Que prétend exactement la source
Defense Express, citant des interlocuteurs anonymes, indique des signes caractéristiques : empennage en X, hélice propulsive, fragment d'aile avec le marquage «RF» et des cercles colorés qui seraient le signe d'une utilisation en essaim (coopérative) et d'une navigation autonome.
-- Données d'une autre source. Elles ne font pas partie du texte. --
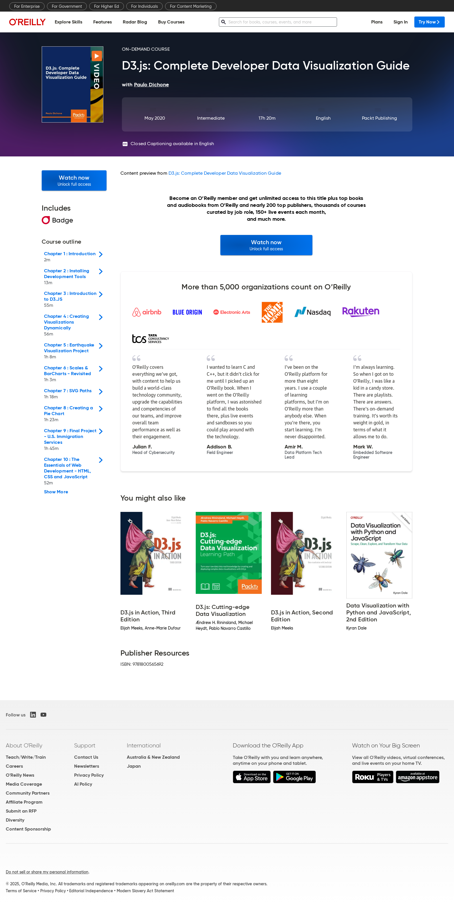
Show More (56, 492)
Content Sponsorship (28, 829)
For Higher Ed (106, 6)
Le média fournit aussi des évaluations techniques : la portée «typique» de vol d'un «Lancet» — environ 50 km (comme paramètre de liaison), des rapports russes de vols jusqu'à 90–136 km et la remarque que depuis la frontière russe au centre de Kiev il y a plus de 200 km, tandis que depuis le territoire biélorusse — environ 90 km.
Est‑ce physiquement possible ?
Selon le conseiller du ministre de la Défense Sergiy Beskrestnov, on peut exclure l'option d'un vol direct du «Lancet» depuis le territoire russe en raison des limites énergétiques et des canaux radio : ce sont des drones électriques d'impact avec une autonomie de batterie limitée et une faible charge explosive, conçus avant tout pour des missions proches du front.
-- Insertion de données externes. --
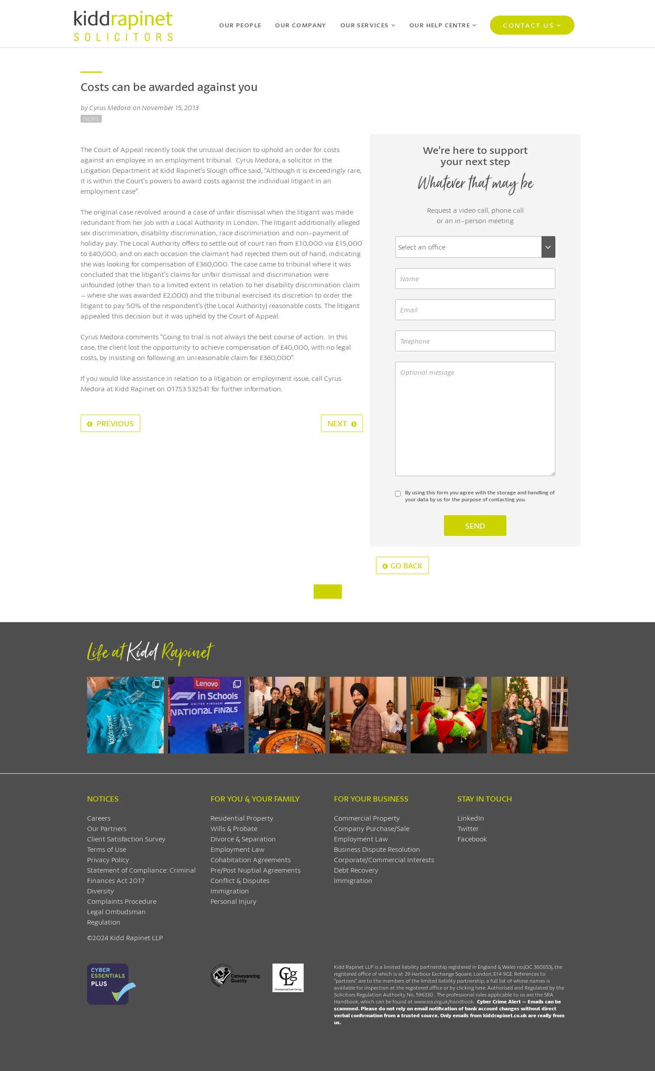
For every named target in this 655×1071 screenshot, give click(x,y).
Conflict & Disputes (240, 880)
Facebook (472, 838)
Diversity (100, 890)
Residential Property (242, 817)
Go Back (402, 565)
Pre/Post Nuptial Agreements (256, 869)
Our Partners (106, 828)
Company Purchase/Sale (371, 828)
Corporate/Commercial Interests (384, 859)
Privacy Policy (108, 859)
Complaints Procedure (121, 900)
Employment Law (237, 849)
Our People (240, 25)
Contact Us (528, 24)
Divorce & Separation (243, 838)
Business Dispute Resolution (377, 849)
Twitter (468, 828)
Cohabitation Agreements (251, 859)
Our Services (364, 25)
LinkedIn (470, 817)
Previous (110, 423)
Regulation (103, 921)
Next (342, 423)
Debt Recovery (356, 869)
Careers (98, 817)
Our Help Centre (439, 25)
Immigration (230, 890)
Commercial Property (367, 817)
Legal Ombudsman (116, 911)
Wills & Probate (234, 828)
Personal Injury (233, 900)
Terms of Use (106, 849)
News (91, 119)
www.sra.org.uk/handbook (443, 1001)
«Je regrette profondément qu'un média ait choisi de faire le jeu de l'ennemi et de surfer sur le buzz en publiant des photos officielles de la police prises sur le lieu de découverte des débris»
— Sergiy Beskrestnov, conseiller du ministre de la Défense
Il s'agit d'une thèse technique directe : les modes autonomes, les marquages et la logique d'essaim peuvent être un élément d'identification spéciale ou de protocoles, mais la présence de tels marquages ne prouve pas automatiquement que l'appareil a parcouru des centaines de kilomètres. Plusieurs scénarios plausibles sont actuellement vérifiés par les experts :
- des fragments d'un vrai «Lancet» qui ont été déplacés vers un autre lieu (par exemple largués depuis d'autres types d'aéronefs ou d'autres drones) ;
- un lancement depuis un territoire plus proche (par exemple depuis la Biélorussie ou des zones temporairement occupées), ce qui nécessite la confirmation de la trajectoire et des échanges radio ;
- une identification erronée des débris — certains éléments peuvent ressembler à un «Lancet», mais appartenir à d'autres systèmes.
Quelles données tranchent la question
Pour parvenir à une conclusion fiable, les analystes et les militaires analysent : les signaux radio et les logiques de communication, les trajectoires d'après les radars, les vidéos des caméras de surveillance et des drones intercepteurs, ainsi que les signes constructifs des débris (électronique, marquages, matériaux). C'est la combinaison de ces sources qui permettra de répondre sur l'origine de l'appareil et son mode de fonctionnement.
Conséquences : technique, information, confiance
Si l'on confirme que des «Lancet» autonomes ont atteint le centre de Kiev — cela impliquera un ajustement des approches de la défense antiaérienne et la recherche de solutions techniques pour détecter et brouiller de tels systèmes. Si en revanche la version du largage de débris se confirme — il s'agirait d'une manœuvre d'information de l'ennemi visant à saper la confiance dans les sources et à provoquer des réactions paniques. Les deux cas ont des conséquences pratiques : de la modification des tactiques de défense au travail avec les médias et le public.
Conclusion
Le temps que dure l'expertise technique, il convient de s'abstenir de conclusions définitives et de se fier aux résultats de l'enquête, fondée sur les données radio, les vidéos et l'expertise matérielle des débris. Le milieu analytique et les militaires insistent : les jugements hâtifs remplacent le travail précis, et l'ennemi utilise volontiers des faits ambigus pour exercer une influence informationnelle. La prochaine étape sera une explication publique des conclusions techniques obtenues, afin d'accroître la conscience situationnelle des habitants de Kiev et de réduire l'espace laissé à la désinformation.